The bigger player in the foodstuffs trade consolidating to improve the cold chain but better infrastructure and hubs are still needed. There also needs to be infrastructure improvements in land at the retail areas which will reduce food waste.
Capt. Paul J. Gallie, Director, Business Development, A.P. Moller Capital gave the port of Limon in Costa Rica as a great example of what can achieved when it comes to building a modern functional port.
He said a port is only as good as its hinterland infrastructure, they need deep water but also good road and rail connections. Cold chain Logistics is about getting perishables from A to B in the best condition possible.
He said that we have come a long way the days of loading bananas with men walking up wooded walkways carrying the bunches and the vast majority of the reefer trade is now done with refrigerated containers, although there are still some reefer vessels around which came in useful lately.
Paul stated that there many ports in Africa which do not good use of the climate and rich soils for growing tropical fruit due to lack of infrastructure. He adds that there is potential to export bananas from Africa, it just needs the investment and help with infrastructure.
He sighted Lagos as a port built for its deep water, where the city grew around the port but has since become grid locked due to a growing population, ports can be moved out of the cities to achieve better connectivity.
How Africa’s road network could look
On the continent of Africa, South Africa has 50% of the mileage of rail, Paul sees a strong need improvement on that continent. With addition of a rail network transit speeds would increase and it would be much better for the environment.

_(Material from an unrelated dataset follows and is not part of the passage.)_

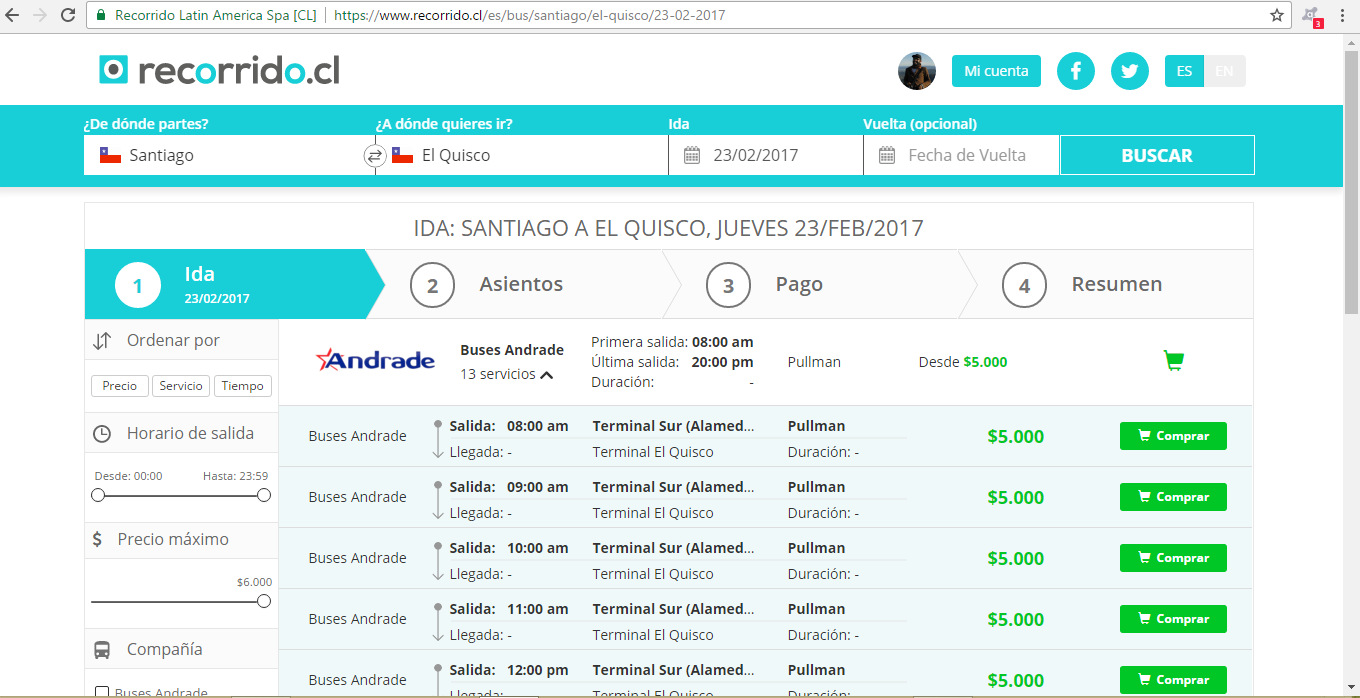
Task: Bookmark this page with the star icon
Action: point(1277,16)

Kenya supplies 35% of the EU’s fresh flowers, this was previously do via air-freight but this is expensive. Using controlled atmosphere temperature-controlled containers, the flowers can now be shipped by sea from Mombasa to Europe and still be fresh on arrival.
South Africa has advanced production of fresh produce but logistics can be challenging. According to Paul the road and rail networks sometimes cope but not well there are also many problems at the ports, he sees the solution in public/ private collaboration.
Ole Schack-Petersen, Executive Officer, Broom Group gave on outline of the services offered by the Broom Group which is been in existence for 100 years. It started as an agency but has grown into a global company offering a wide range of services in the logistics industry.
As well as acting as agents for shipping companies, Broom group also offers inbound clearance services, assistance in documentation for import, export and transshipment. The logistics arm of the company offer sea, land and air transportation, packing and cold stores.
Ole said that a collaborative attitude was vital as well as a partnership structure using multiple carriers and multi-service solutions, it also important to understand customer’s requirements and offer flexible packages.
Anne Saris, Business Manager Agrofood & Distribution, Port of Rotterdam, spoke about the development and expansion of the Port of Rotterdam. The port has seen a growth of 6-8% in the last five years. They are currently developing the cold storage due to higher demand.
The port aims to be a one stop shop for fresh and frozen goods and the gateway to Europe. Over the next few years part of the port will be redeveloped for housing and other uses, this has driven the need to develop other areas for clod storage. A 60 Ha area in the Massvlakte will used for this, development has already started.
There is also a need to house dedicated reefer vessels and smaller container ships. There will be an area fully dedicated to fast and efficient handing of these vessels and a cold store adjacent to the quay. The container terminals areal so being expanded with 1.8 meters of deep sea quay which will give 25% more capacity.
The port is also digitalising the infrastructure to optimise the shipping process. This includes an automated customs process for goods to and from the UK, to achieve cost and time savings.